Since I came to Deism by way of the Universist Movement, with its ecumenical, big-umbrella approach to non-mainstream religious beliefs (including Atheism and Agnosticism), I am reluctant to judge other people's path to "spirituality". However, since I enjoy learning about the variety of religious experiences, I can't help but analyze and categorize for my own understanding.

The main "split" that I see within the Deism "community", is between the Paineites and the New Agers. Those who view the Deity as a symbolic abstraction like "Reason" or "Truth", or "Word" are the intellectual descendants of Thomas Paine and western philosophy. But those who view the Deity as a more literal spirit or force (chi, prana, etheric body, etc.) within all of us are probably more influenced by Eastern religious philosophies.
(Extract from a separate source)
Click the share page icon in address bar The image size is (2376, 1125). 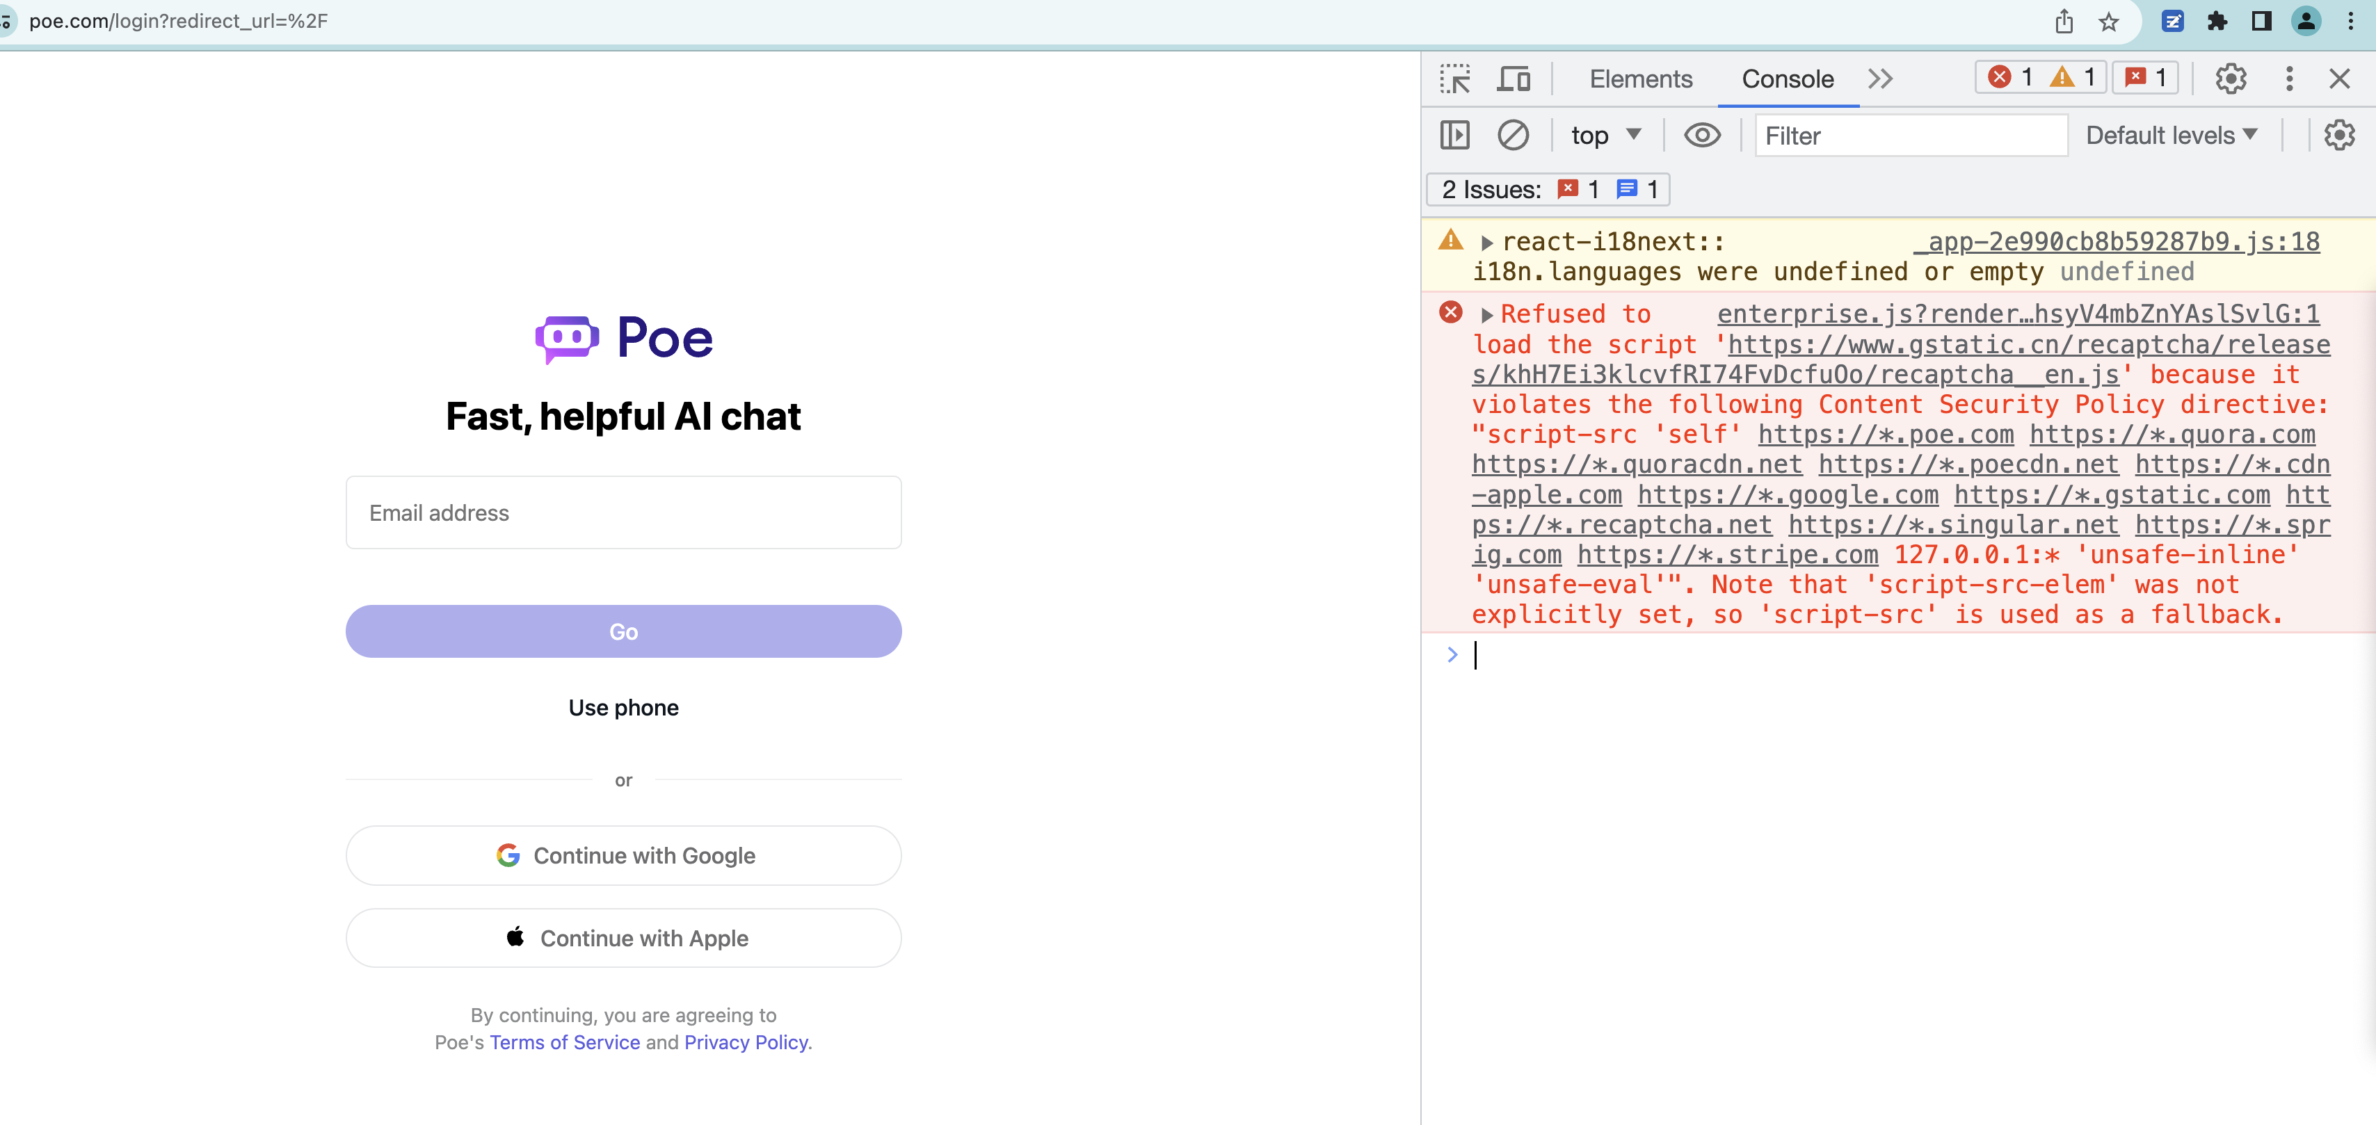click(x=2063, y=22)

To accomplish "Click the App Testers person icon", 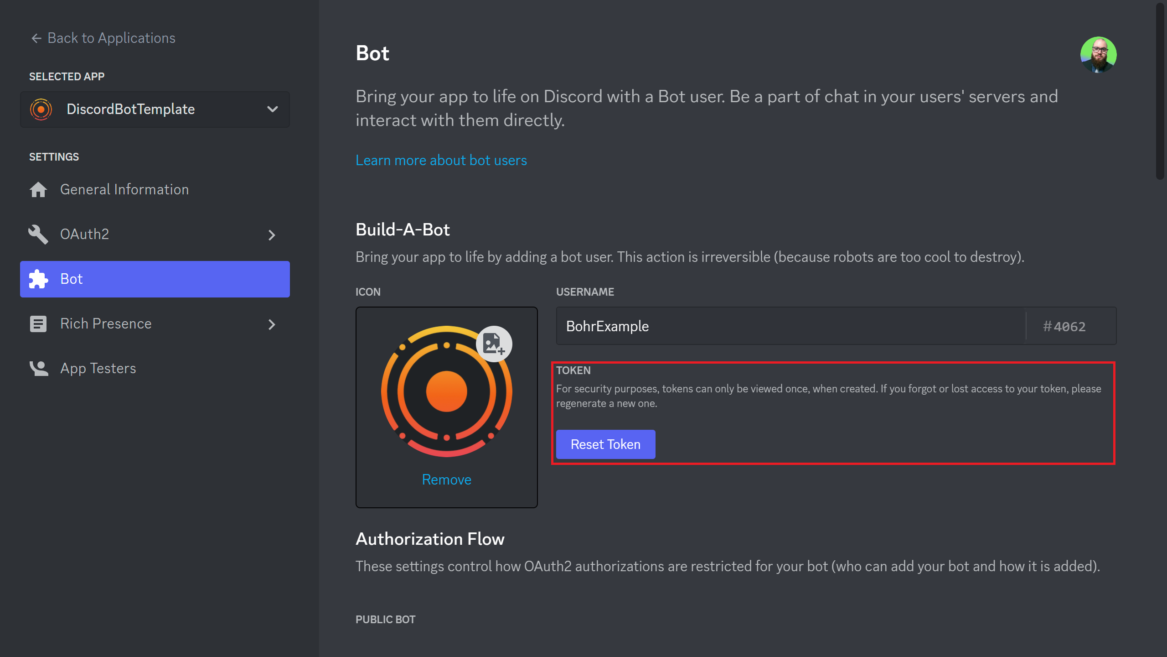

On the other hand, I see another---more sinister---dichotomy, which is the same wedge that divided the Universists. And that is the difference between those who "need" Religion, and those who are content with Philosophy. One faction of Universists was satisfied to share the "intellectual sentiment" of why-can't-we-all-just-get-along?" In other words, we can humbly agree to disagree, since nobody has the whole Truth. The other group consisted mostly of those who felt a need for more personalized social and psychological services, such as funerals or prayers, and worship or group meditation. The latter seem to require a more sympathetic deity.

Historically, the main problem with cohesive in-group religions has been the necessity for unanimity of belief. Which in turn, requires some kind of rules and regulations and enforcement. But it's usually those peripheral matters, rather than the beliefs themselves, that cause the most grief among members. So while most Deists are OK with the idea of personal spirituality, some balk at the philosophical compromises of group spirituality.

Personal integrity versus group integrity is an ancient conundrum, which usually requires some kind of lateral thinking. Likewise, a rule-making Deity, versus a rule-bending G*D?; once-upon-a-time Creation, versus as-needed providence; "let-go and let-God", versus do-it-yourself salvation? The answers to such questions can become labels of bonding, or of distinction.